Robin Huebner Reports: Fargo clinic director says new bills would effectively ban abortion

BISMARCK - The director of North Dakota’s only abortion clinic will testify here today and Wednesday against bills aimed at limiting abortions in the state.

North Dakota already has some of the strictest abortion laws in the country, said Tammi Kromenaker, director of the Red River Women’s Clinic in Fargo.

“If these bills pass,” Kromenaker said, “it would be tantamount to banning abortion.”

The bills are among several under discussion by state lawmakers in a flurry of activity following the 40th anniversary last week of Roe v. Wade, the U.S. Supreme Court ruling that made abortion legal.

Kromenaker testifies before the Senate Judiciary Committee this morning against SB 2305, which would require any physician performing abortions to have admitting privileges at a local hospital.

She says Mississippi – a state that also has only one abortion clinic – has passed similar legislation.

One of the bill’s co-sponsors, Rep. Bette Grande, R-Fargo, said it’s a matter of safety, especially in cases of non-surgical or medication-induced abortions, where the pregnancy termination is still in progress when the woman leaves the clinic.

“How do you get follow-up care when you are in the middle of the procedure?” Grande said Monday.

Kromenaker said it would be difficult for her doctors to establish local hospital privileges, because they are not local. The Red River Women’s Clinic employs three family medicine physicians who perform abortions – two from Minneapolis and one from Colorado.

Kromenaker said so few women who get an abortion at her clinic end up with complications that establishing local hospital privileges wouldn’t be necessary.

The clinic director said she will also testify again Wednesday morning before the House Human Services committee on HB 1456.

Under the bill’s language, a doctor could not perform an abortion on a pregnant woman before determining if her unborn child has a detectable heartbeat. The abortion could go forward if no heartbeat was detected or if necessary to save the woman’s life.

The bill states that a doctor may not perform an abortion on a pregnant woman whose fetus has been determined to have a heartbeat.

Any doctor who performed an abortion prior to a search for a detectable heartbeat would be charged with a Class C felony.

Grande, who also co-sponsored this bill, said the change is needed because of 3-D technology that didn’t exist 40 years ago.

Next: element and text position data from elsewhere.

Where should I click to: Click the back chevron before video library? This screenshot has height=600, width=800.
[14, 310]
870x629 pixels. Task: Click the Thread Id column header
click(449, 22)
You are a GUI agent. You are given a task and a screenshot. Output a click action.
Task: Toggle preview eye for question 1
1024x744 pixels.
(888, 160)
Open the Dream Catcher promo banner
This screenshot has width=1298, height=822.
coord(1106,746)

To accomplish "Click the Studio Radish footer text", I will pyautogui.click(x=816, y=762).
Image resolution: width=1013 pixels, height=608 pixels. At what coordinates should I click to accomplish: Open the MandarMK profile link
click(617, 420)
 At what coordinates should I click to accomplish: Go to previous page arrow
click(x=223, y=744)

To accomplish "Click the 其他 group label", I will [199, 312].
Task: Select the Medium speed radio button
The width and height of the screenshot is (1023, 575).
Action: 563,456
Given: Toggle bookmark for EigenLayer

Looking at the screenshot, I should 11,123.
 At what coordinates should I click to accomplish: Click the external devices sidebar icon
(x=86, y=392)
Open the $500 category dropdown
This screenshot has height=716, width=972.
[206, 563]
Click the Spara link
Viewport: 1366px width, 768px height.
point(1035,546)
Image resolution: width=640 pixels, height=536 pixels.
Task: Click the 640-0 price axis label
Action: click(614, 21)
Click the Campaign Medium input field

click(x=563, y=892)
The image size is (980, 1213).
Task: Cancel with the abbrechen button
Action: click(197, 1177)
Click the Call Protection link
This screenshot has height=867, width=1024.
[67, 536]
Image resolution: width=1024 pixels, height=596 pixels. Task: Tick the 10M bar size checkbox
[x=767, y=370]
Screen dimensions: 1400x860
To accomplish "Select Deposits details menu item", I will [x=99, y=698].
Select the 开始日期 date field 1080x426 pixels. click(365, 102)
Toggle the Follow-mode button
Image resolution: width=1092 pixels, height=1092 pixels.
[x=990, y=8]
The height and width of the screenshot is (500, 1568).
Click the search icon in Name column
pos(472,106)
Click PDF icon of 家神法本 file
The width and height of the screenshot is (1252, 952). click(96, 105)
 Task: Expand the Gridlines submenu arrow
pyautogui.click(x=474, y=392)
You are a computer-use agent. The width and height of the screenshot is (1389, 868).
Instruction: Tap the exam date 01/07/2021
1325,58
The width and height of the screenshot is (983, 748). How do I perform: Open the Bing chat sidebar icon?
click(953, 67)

“We are seeing that heartbeat taking place,” Grande said. “Certainly there’s a big difference in what was thought then, and what we’re seeing with our eyes now.”

North Dakota law already requires abortion providers to offer patients a chance to hear the heartbeat of their fetus prior to receiving an abortion – if they have the equipment to do so, which the Fargo clinic does not.

The two bills are among several related to abortion North Dakota lawmakers are considering, including a proposal to ban abortion in cases of genetic defects or for gender selection.

Kromenaker said several local physicians will testify with her against bills that restrict women’s reproductive rights.